I don’t know when I fell asleep, but when I woke someone had put a hulk blanket around me and I heard Phillip and Louis talk in hushed voices. I didn’t mean to listen in, yet unwilling to disturb them, I kept my eyes closed.
“He was a fine boy, would have made a great man. Looked like my brother, you know,” I heard Louis say.
“I never knew you had a brother,” Phillip said.
“Yeah, my boy could have been his twin.”
“Where is he?”
“Dead as well.”
“I’m sorry.”
“You don’t need to be. It was when we were kids, ” I heard Louis have a taste of his drink.
“Was he older than you?”
“A year younger.”
“What was it?”
“A horse turned on him.”
“How old were you?”
“About twelve.”
“Don’t talk about it if you don’t want to.”
“You really never knew about it?”
“Never.”
“For a long time, I thought everybody in the world knew about it,” Louis said, “it’s strange when you are a child. The horse bucked and he let go. I came back and he didn’t.”
“Where was it?”
“Up in Bavaria. Our parental estate. We had gone hunting. I don’t think my father ever forgave me but he tried to understand. I’ve wished it was me in the past but that never did me any good.”
“What was your brother’ name?”
“Edouard.”
“You named your son after him?”
“As I said, from what I can remember, they looked alike,” Louis had another taste, “now the heavens got them both. You never work those things out, I guess.”
“We’re old enough not to talk that way.”
“I tried to get him but I was hauling the boar we got, you see, helping our huntsmen,” and after a while, more to himself than to Phillip, “my boy liked boar hunting as well, wouldn’t shut up about it.”
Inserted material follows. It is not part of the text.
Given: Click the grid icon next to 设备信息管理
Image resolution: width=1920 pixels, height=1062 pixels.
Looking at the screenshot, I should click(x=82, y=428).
“You’ve still got his mother.”
“Magnificent woman. Married her for her wit. Ever told you how we got married?”
“Yeah.”
“Magnificent woman,” Louis said once more.
“Maybe you’re right. You never get over these things,” the rhythmic tics of Phillip’ fingers on the arm of his chair momentarily filled the tent, “I’m hardly the one to say; I never married.”
“No,” Louis said, “you never get over it but sooner or later you have to talk about it. I’m ashamed of it.”
“You’ve nothing to be ashamed about.”
“Yes, I do. I told you once. Let’s not get into that.”
“Alright.”
“We’ll think of it later on, when we’re old men.”
“We are old men.”
Upon hearing that Louis laughed at last.
“It’s life I guess,” Phillip said.
“Yeah, another day, another battle.”
“Another emperor,” Phillip said, and I knew him to be looking at my still form.
“Yeah, let’s see how this one does. Fond of him, aren’t you?”
“Yeah.”
“You’re ought to be,” Louis scraped his chair back.
“Where are you going?”
“Out, let us show ourselves to the men. Think we should..?”
“No,” I heard the sharp click of the cups as they were put down, “let the boy sleep. The soldiers will celebrate him anyway.”
“Ever think of his old man?” Louis asked.
“I do,” a pause, Phillip was presumably looking at me again, then he made way towards the entrance, “ever told you -”
That’s the last I heard as the fabric closed behind them. I turned and felt the stiffness of my limps due to the upwards position in which I had been sleeping. As I was glancing up, my eyes tracing the well-known pattern on the roof of the tent, I waited for it to dawn on me. I was still here. I hadn’t perished. My claim upon the empire’ throne was the last one standing, and soon, I would officially be crowned king of Germany.